What this task involves:
If a line in the entries contains the word "agent", list it.
►
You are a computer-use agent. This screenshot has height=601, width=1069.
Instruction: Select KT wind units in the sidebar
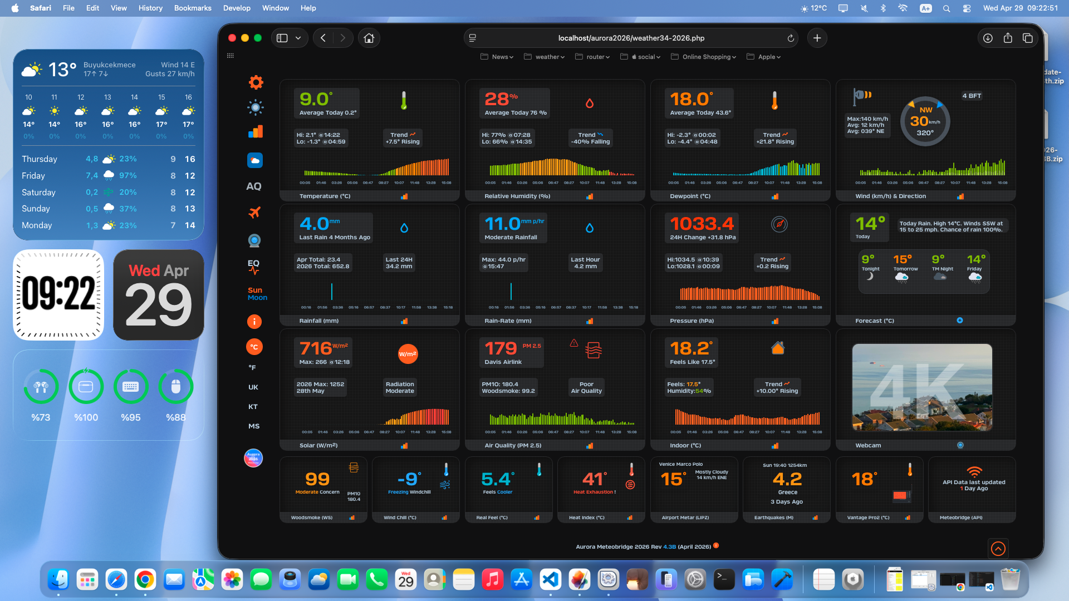[253, 406]
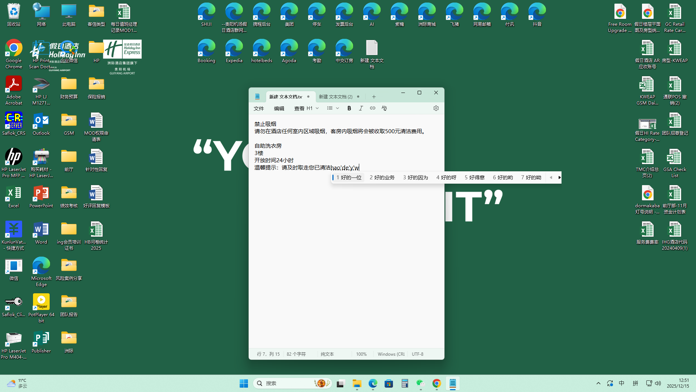Choose IME candidate 好的业务
The width and height of the screenshot is (696, 392).
pyautogui.click(x=382, y=177)
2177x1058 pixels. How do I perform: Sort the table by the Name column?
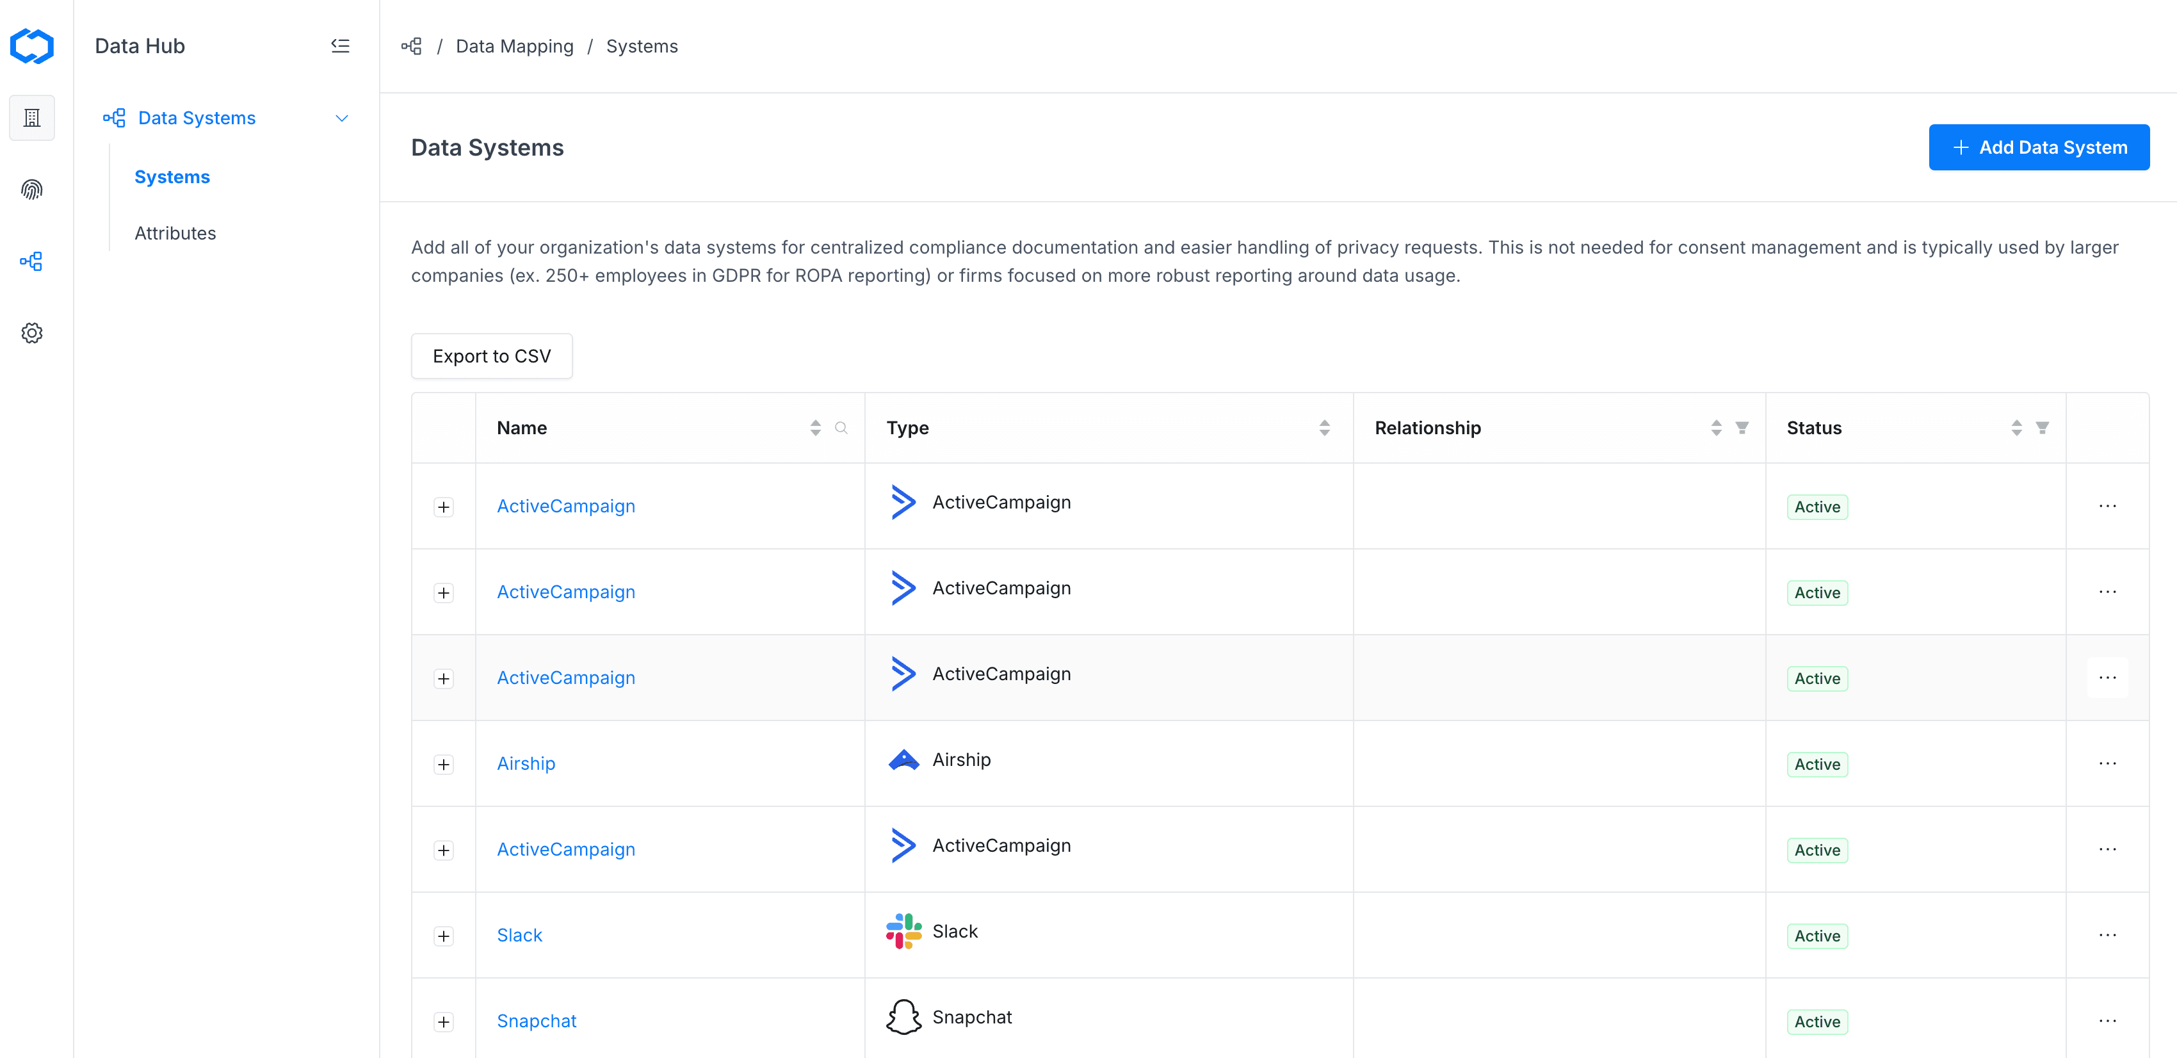coord(815,428)
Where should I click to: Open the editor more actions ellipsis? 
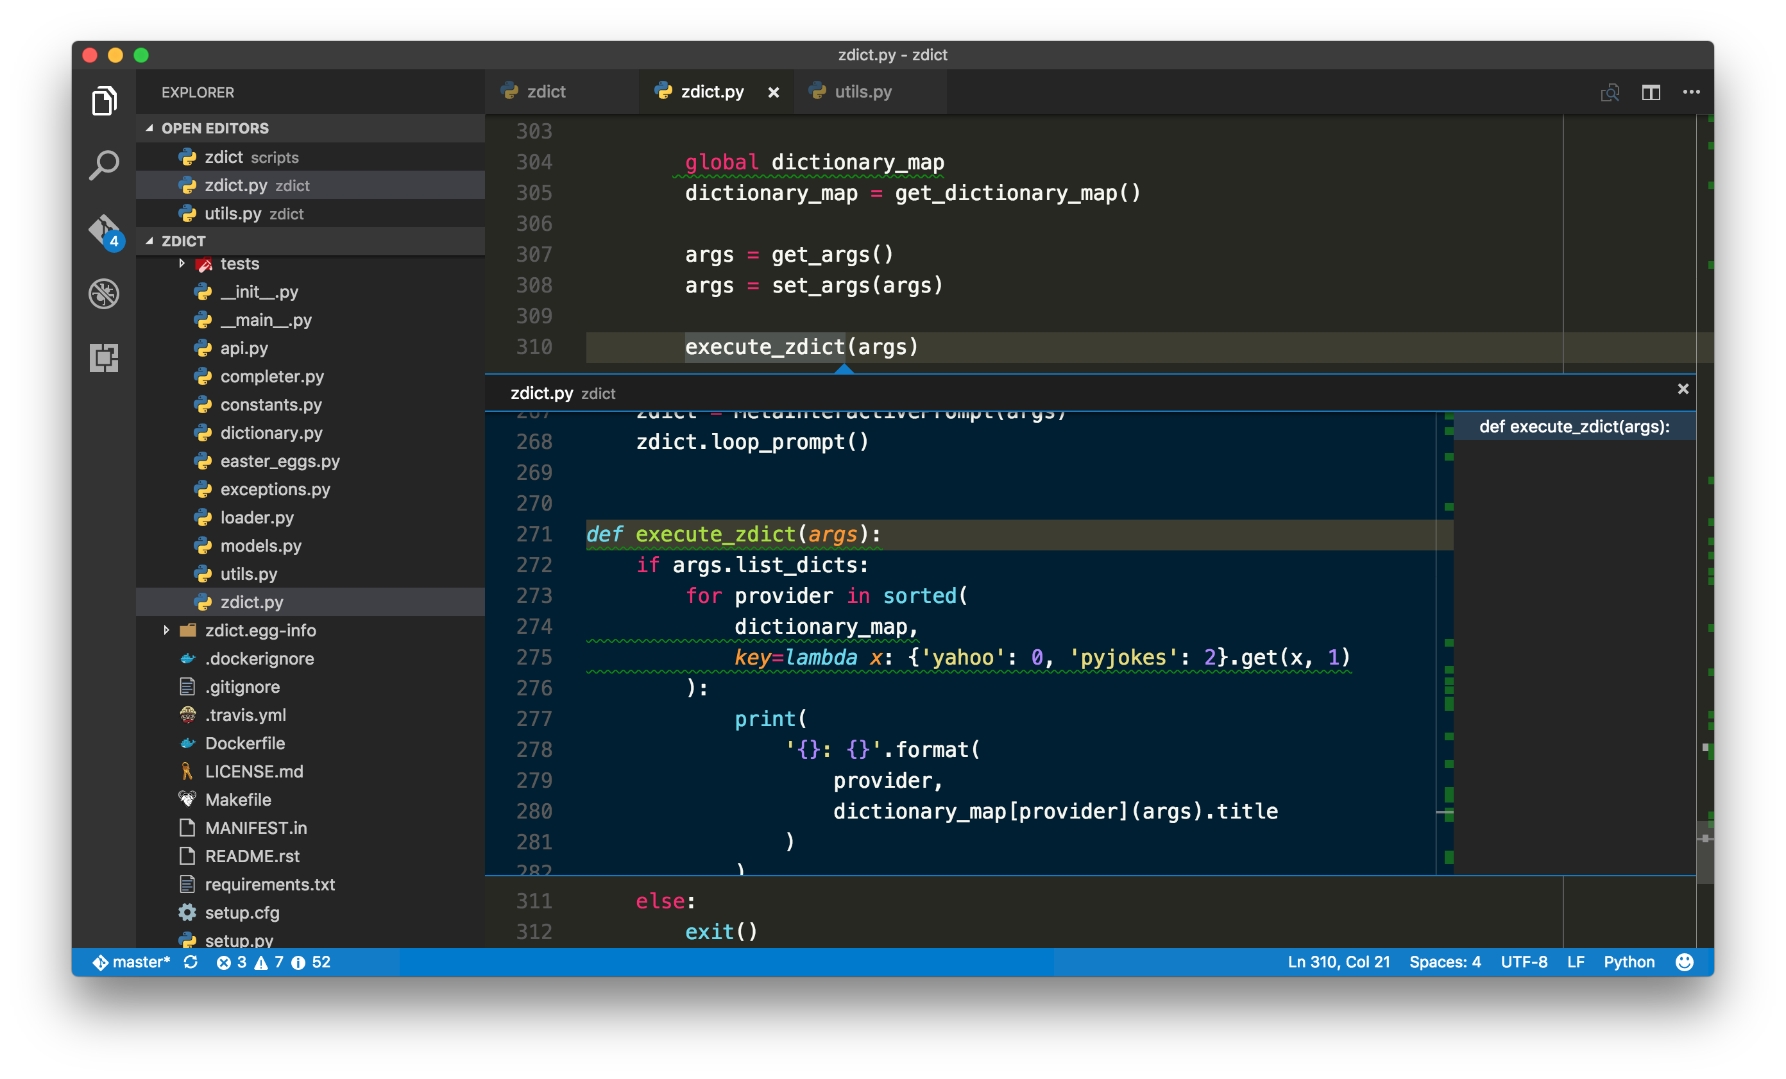click(x=1691, y=92)
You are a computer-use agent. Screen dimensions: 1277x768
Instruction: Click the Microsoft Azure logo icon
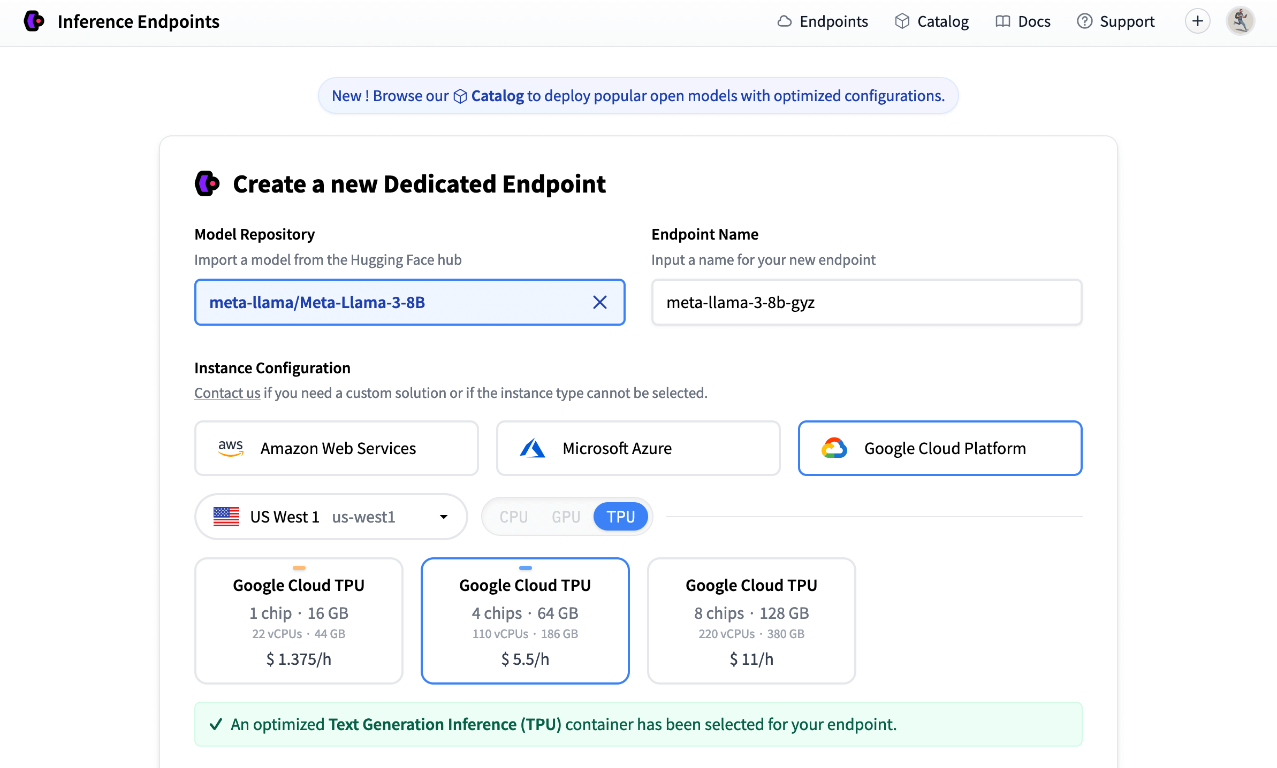[532, 448]
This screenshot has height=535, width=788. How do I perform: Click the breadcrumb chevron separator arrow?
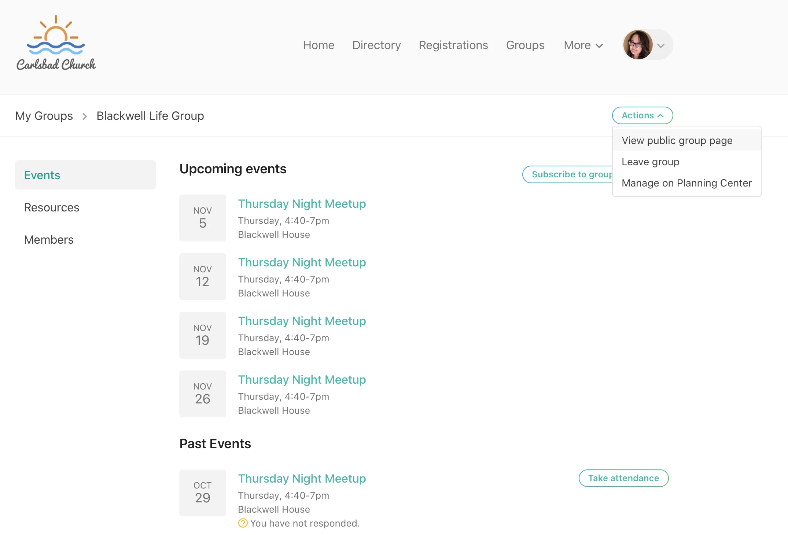85,116
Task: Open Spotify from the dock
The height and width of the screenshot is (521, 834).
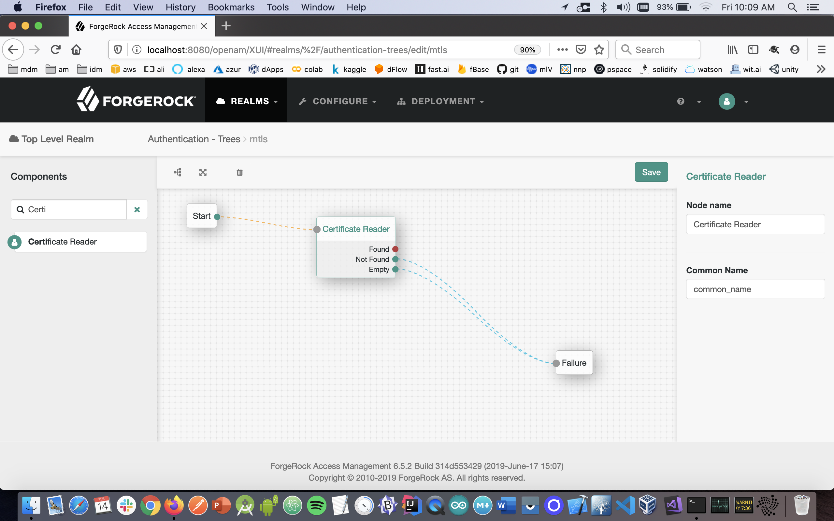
◄
Response to the exercise:
You are a computer-use agent. This screenshot has height=601, width=1069.
You are a computer-use agent. Screen dimensions: 1277x768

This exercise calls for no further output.